Parmi ces cas, deux nouveaux cas touchent des femmes dont la source de contamination est en cours d’investigation. Cela porte à 3 le nombre de femmes infectées par le virus monkeypox depuis le 7 mai 2022, date du premier cas détecté en France.
Les cas adultes confirmés ont entre 19 et 71 ans (âge moyen : 35 ans). Les dates d’apparition des symptômes vont du 7 mai 2022 au 27 juin 2022. Ces cas ont été diagnostiqués en moyenne 6 jours (intervalle 0-22 jours) après l’apparition des symptômes ; par conséquent, les données de la semaine dernière ne sont pas consolidées.
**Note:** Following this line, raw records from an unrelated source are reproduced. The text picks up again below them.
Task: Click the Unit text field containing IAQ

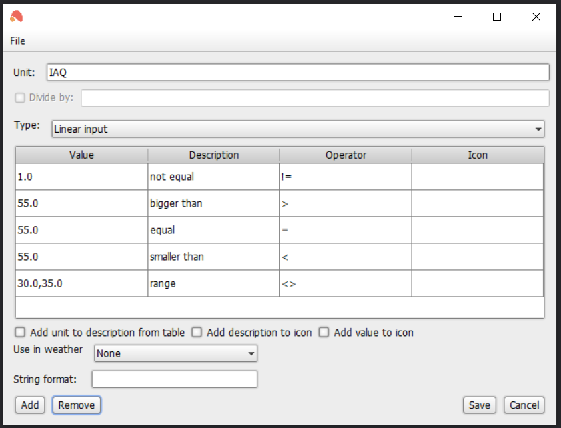Action: pos(298,72)
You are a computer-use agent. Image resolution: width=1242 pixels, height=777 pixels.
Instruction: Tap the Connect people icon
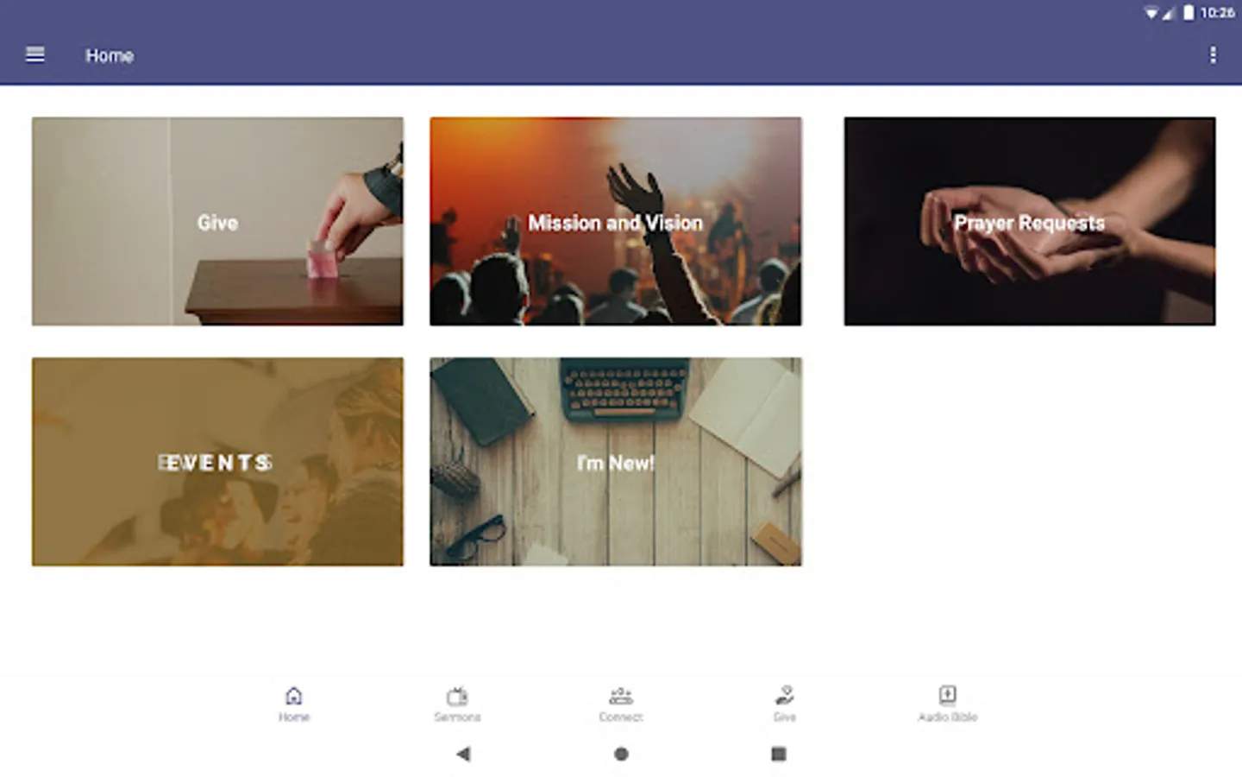coord(621,696)
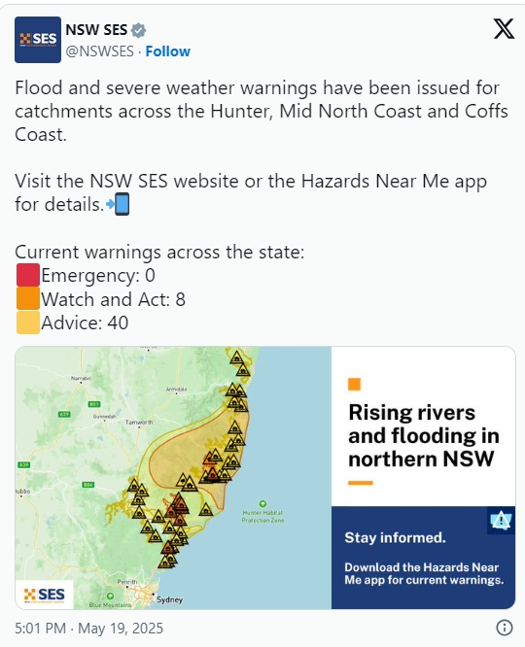Open the tweet info circle icon
525x647 pixels.
[504, 628]
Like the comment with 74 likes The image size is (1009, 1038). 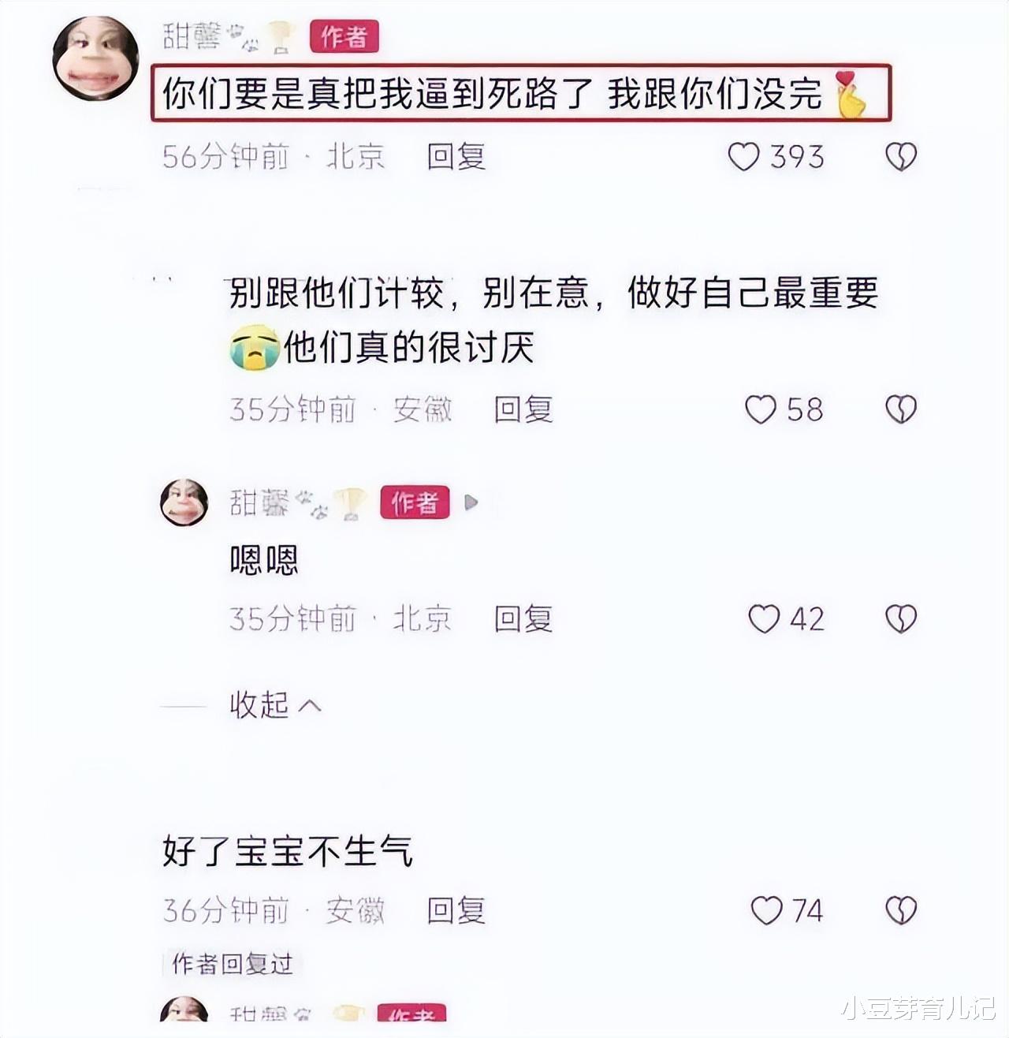(x=766, y=910)
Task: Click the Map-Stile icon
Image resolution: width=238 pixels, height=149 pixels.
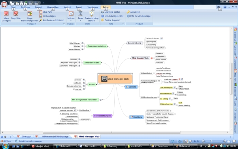Action: tap(16, 14)
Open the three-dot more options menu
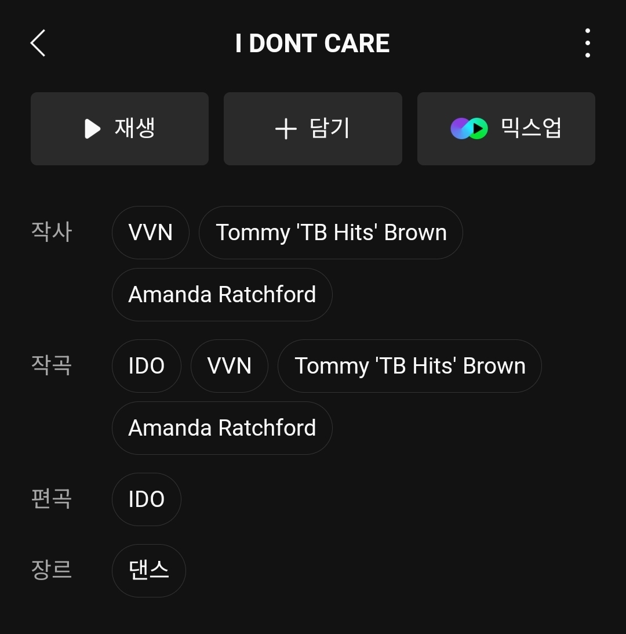Screen dimensions: 626x634 tap(587, 44)
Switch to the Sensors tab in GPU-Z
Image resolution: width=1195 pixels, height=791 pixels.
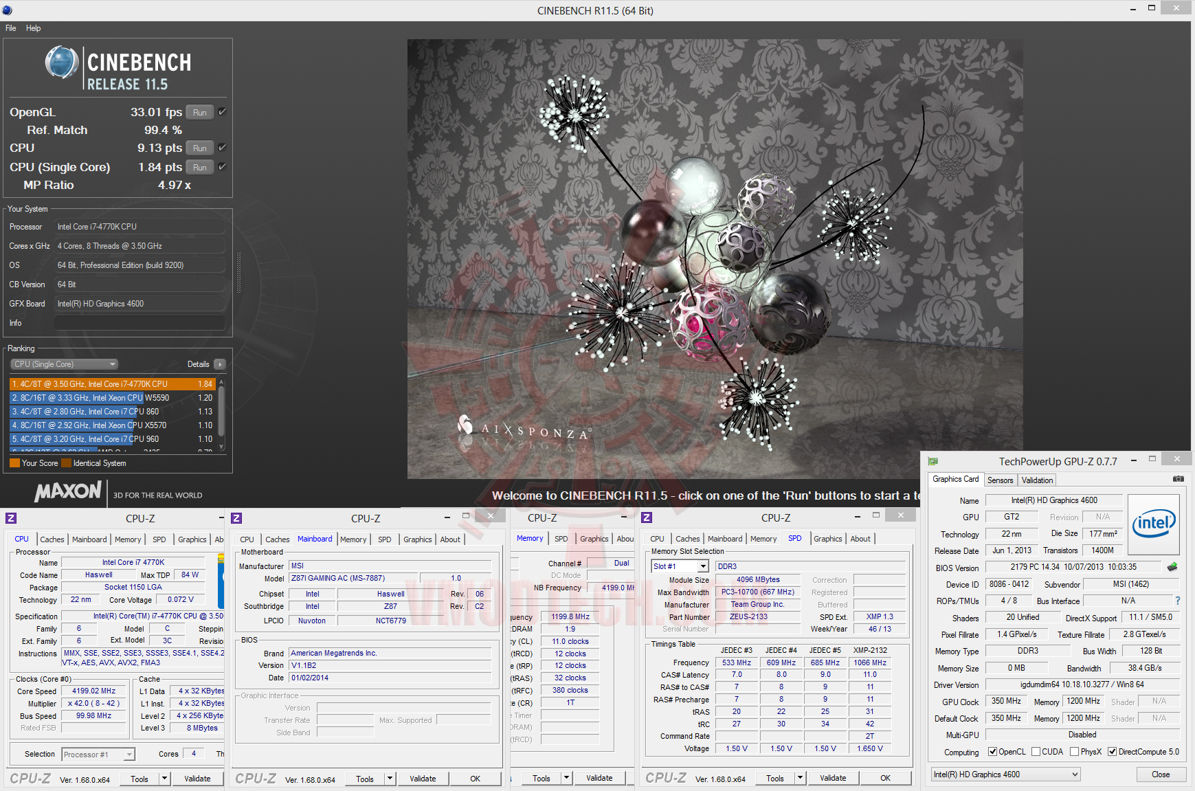tap(1000, 480)
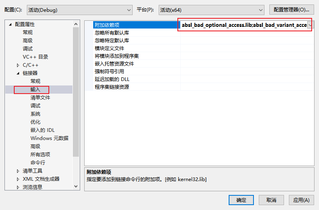Click the 确定 button
Image resolution: width=319 pixels, height=210 pixels.
[241, 200]
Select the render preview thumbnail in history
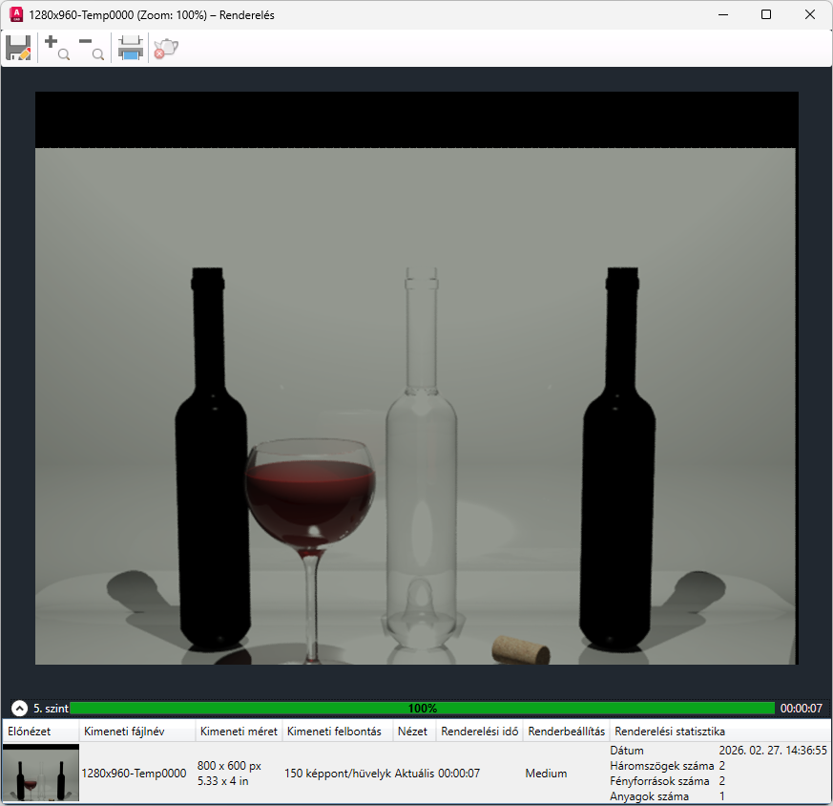 [41, 774]
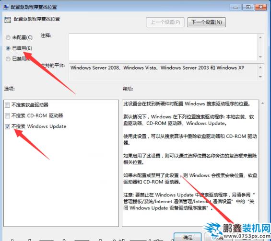This screenshot has height=241, width=271.
Task: Click the help pane scroll up arrow
Action: tap(263, 103)

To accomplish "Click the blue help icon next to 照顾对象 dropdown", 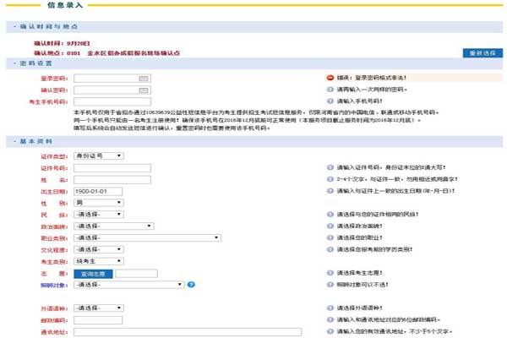I will (192, 285).
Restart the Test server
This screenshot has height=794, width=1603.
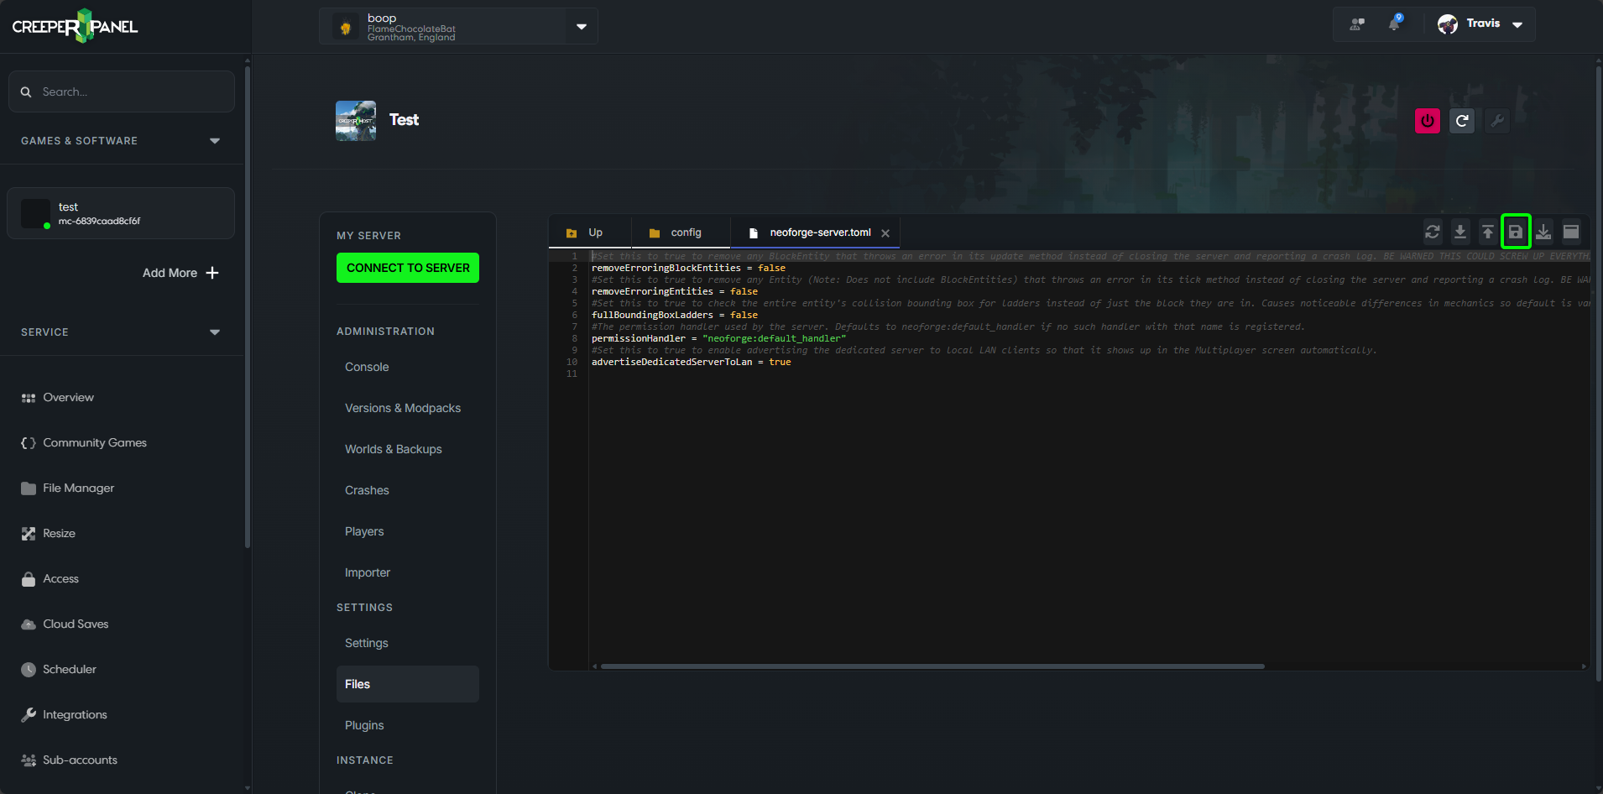pos(1462,121)
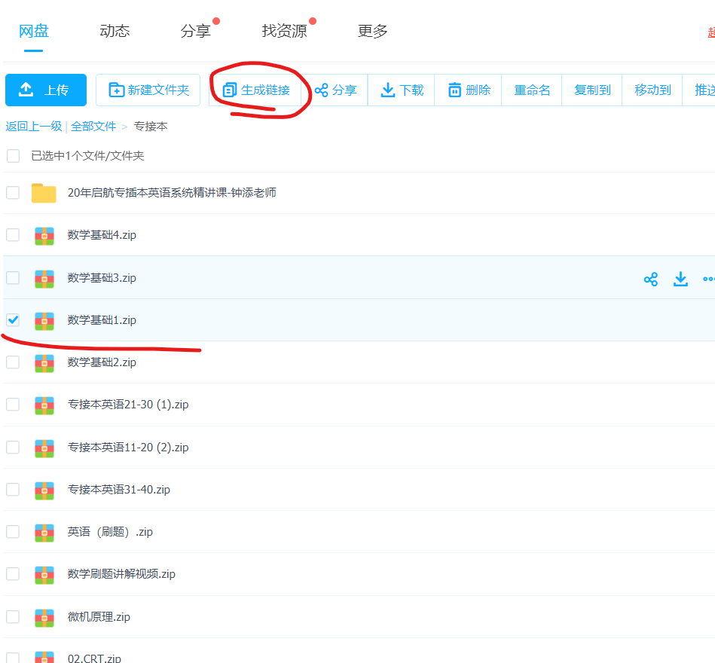Click the 上传 upload button
This screenshot has height=663, width=715.
coord(46,89)
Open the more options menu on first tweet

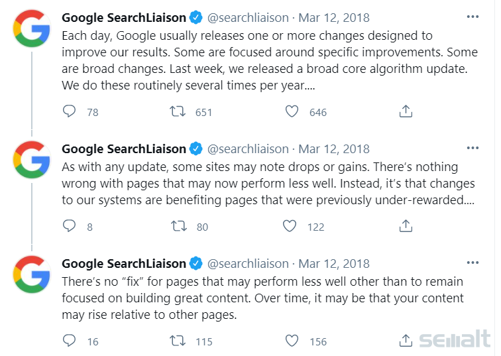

Parmi les cas investigués, 78 % présentaient une éruption génito-anale, 73 % une éruption sur une autre partie du corps, 75 % de la fièvre et 72 % des adénopathies. Parmi les cas investigués, 28 sont immunodéprimés ; aucun cas n’est décédé.
À ce jour, comme dans d’autres pays européens, ces cas sont survenus principalement, mais pas exclusivement, chez des hommes ayant des rapports sexuels avec des hommes (HSH), sans lien direct avec des personnes revenant de zones d’endémie. La plupart des cas rapportent plusieurs partenaires sexuels.
La plupart des cas enquêtés indiquent qu’ils ne peuvent pas identifier la personne qui les aurait infectés ; 94 sont des cas secondaires, c’est-à-dire ayant été en contact avec un cas de monkeypox dans les trois semaines précédant l’apparition des symptômes.
Parmi les cas enquêtés, 125 ont voyagé, séjourné ou travaillé à l’étranger, principalement en Europe, avant l’apparition de leurs symptômes, dont certains dans plusieurs pays différents. Les pays les plus cités sont l’Espagne (54 cas), la Belgique (15), l’Allemagne (12), le Portugal (8), le Royaume-Uni (7), la Suisse (5) et le Maroc (5). Ces déplacements ne constituent pas systématiquement la source de la pollution, et la liste des pays cités peut évoluer au fur et à mesure de la consolidation des données.